Face Reveal 2
I know some of you want to see what her face looks like completely, but I tried that in a single panel, and it didn’t seem to have the impact I wanted. This worked better.
So this shit is the newest media fear craze. HOW DO WE KEEP CHILDREN FROM KILLIN’ PEOPLE WITH GUNS?
Well, I dunno. My family’s method seems to work.
I remember my first time shooting very well. For my 5th birthday, my family had a BBQ out in the Mojave. My uncle brought a family heirloom, a bolt-action .22 Remington rifle his father had purchased ages before. He taught me a quick and dirty version of the 4 holy rules, and we set up aluminum cans full of dirt, about 15 yards out. He very carefully showed me how to hold the rifle, guiding my aim. He showed me proper sight picture. And he taught me to knock over every can.

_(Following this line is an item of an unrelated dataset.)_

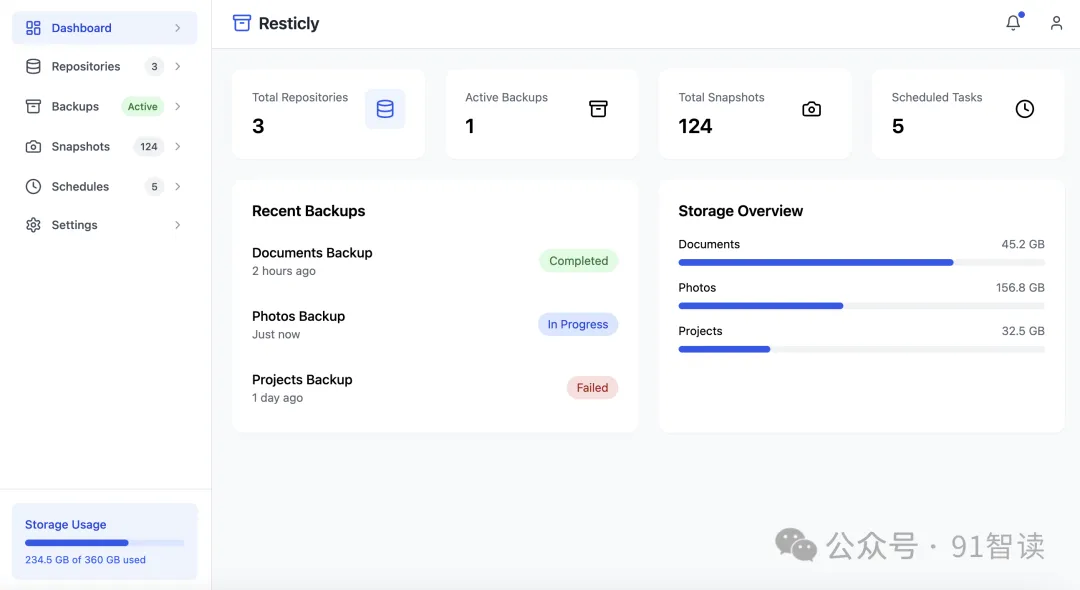Expand the Repositories chevron in sidebar
1080x590 pixels.
178,67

I am the eldest of 4 kids. All of us were taught guns early. We were not allowed to have toy guns, even though those were extremely popular. We were taught that guns are not a toy. They are a tool, a weapon, and they do damage to the target. We were taught that they were no more dangerous than a pocketknife, as long as you kept very, very safe, by following the rules of guns.

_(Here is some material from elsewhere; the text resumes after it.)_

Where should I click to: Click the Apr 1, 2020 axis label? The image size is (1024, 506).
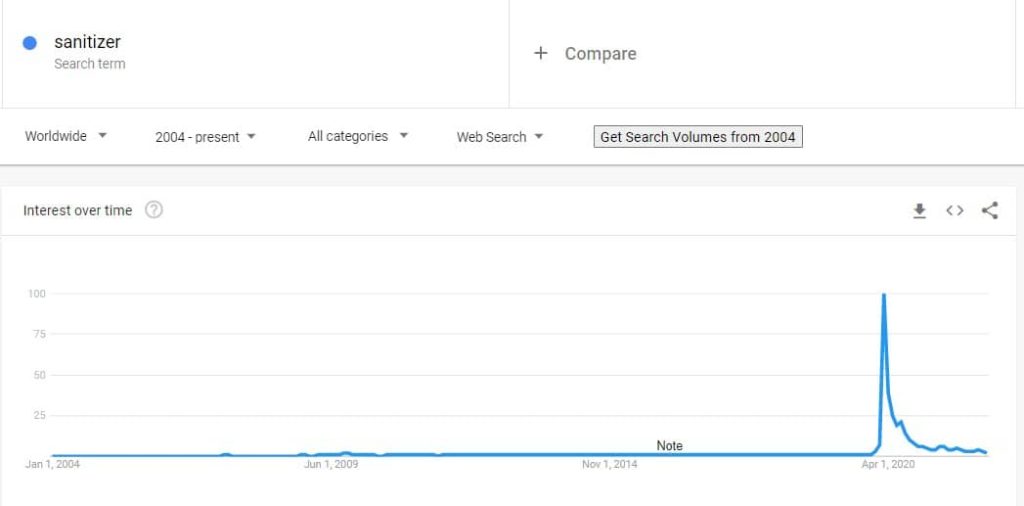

4 kids, often left home unsupervised, in a time period when gun safes and trigger locks were considered, by our family and others, unnecessary. A loaded rifle in the hallway closet.
0 instances of playing with the rifle. 0 gun accidents. 0 injuries or deaths.
I have taught my own daughter the same. She’s had “her own” Crickett rifle since she was 6 years old. Yes, I closely supervised her while she shot it, and it’s been a few years since she fired it – she’s graduated to bigger calibers, now being a teenager. But my daughter knows gun safety to the point that she schools some of my adult friends at the range.
Yes, we have a safe. Yes, the guns stay in it. But I trust my daughter with firearms. I only stopped hovering on her once I was damned sure she knew trigger discipline, muzzle discipline, to treat all firearms as either loaded or disabled, and to know what’s behind her target. And especially, I taught her that Hollywood is full of shit. TV is full of shit. Guns are not magical devices that solve all problems. They are only to be used in very specific scenarios. Although they are fun to shoot, and you can gun geek out all you like when you see/fire a “cool” new firearm, there is nothing glamorous about guns.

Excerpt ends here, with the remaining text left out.